I'm going instead to the Hotel Sacher, Salzburg. I think the Palace should get an experienced international hotel manager, instead of relying on nepotism. Putting progeny in charge is a high-risk operation.


Jean Akroyd (February 10) writes of Michael Winner's £2,000-a-night bill for B&B at Sandy Lane: "A fool and his money are soon parted." Another phrase, used often by my father (a Yorkshireman, through and through), springs to mind: "More brass than sense."
R Letourneux, Lyon

You poor, sad people with lots of money to spend on dining out at expensive eateries in the south of England, Italy and France. I am tired of reading about how the duck was overcooked, the sauce too thick, the lemon meringue pie soggy and the chardonnay too dry. Doesn't Michael Winner realise that some families in this country spend as much on food in a week as he and his spoilt readers do in one night's unnecessary indulgence?
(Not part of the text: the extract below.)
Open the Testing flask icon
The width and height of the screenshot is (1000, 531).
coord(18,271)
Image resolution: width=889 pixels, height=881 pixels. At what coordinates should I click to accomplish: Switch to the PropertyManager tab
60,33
Get a life, please.
Jean Weatherhead, Edinburgh

I used to like Cecconi's in London's West End, but a recent visit to its new incarnation was a dreadful experience. We booked for 9pm and waited 50 minutes before being shown to a table in the middle of the room, where everyone continuously walked past. When a better table became free, we moved to it ourselves. The lady responsible for the front of house was not in the least bit helpful. Finally, to add insult to injury, we were kept waiting 15 minutes for the bill. At that point, I left my business card so they could send it on and walked out.
Peter J Wood CBE, Reigate, Surrey

A sleepy afternoon at Tamarind Cove, Barbados, was enlivened by a whispered buzz: "Michael Winner is coming." And sure enough, the great man soon appeared on the beach. Is there a bumper sticker proclaiming "WE HAVE SEEN MICHAEL WINNER" (much along the lines of "We have seen the lions of Longleat") to display as a souvenir of this memorable moment? If not, there surely should be.
James Gilbert, London

It was refreshing to read Michael Winner's comments about the new restaurant at Claridge's (February 10), which completely matches our own experience. The food is not only grossly overpriced and pretentiously served, but the portions are minuscule. Instead of television surveillance of the tables, guests should be provided with magnifying glasses to find the food on the plates. We shall certainly be following Michael Winner to real food at the Dorchester.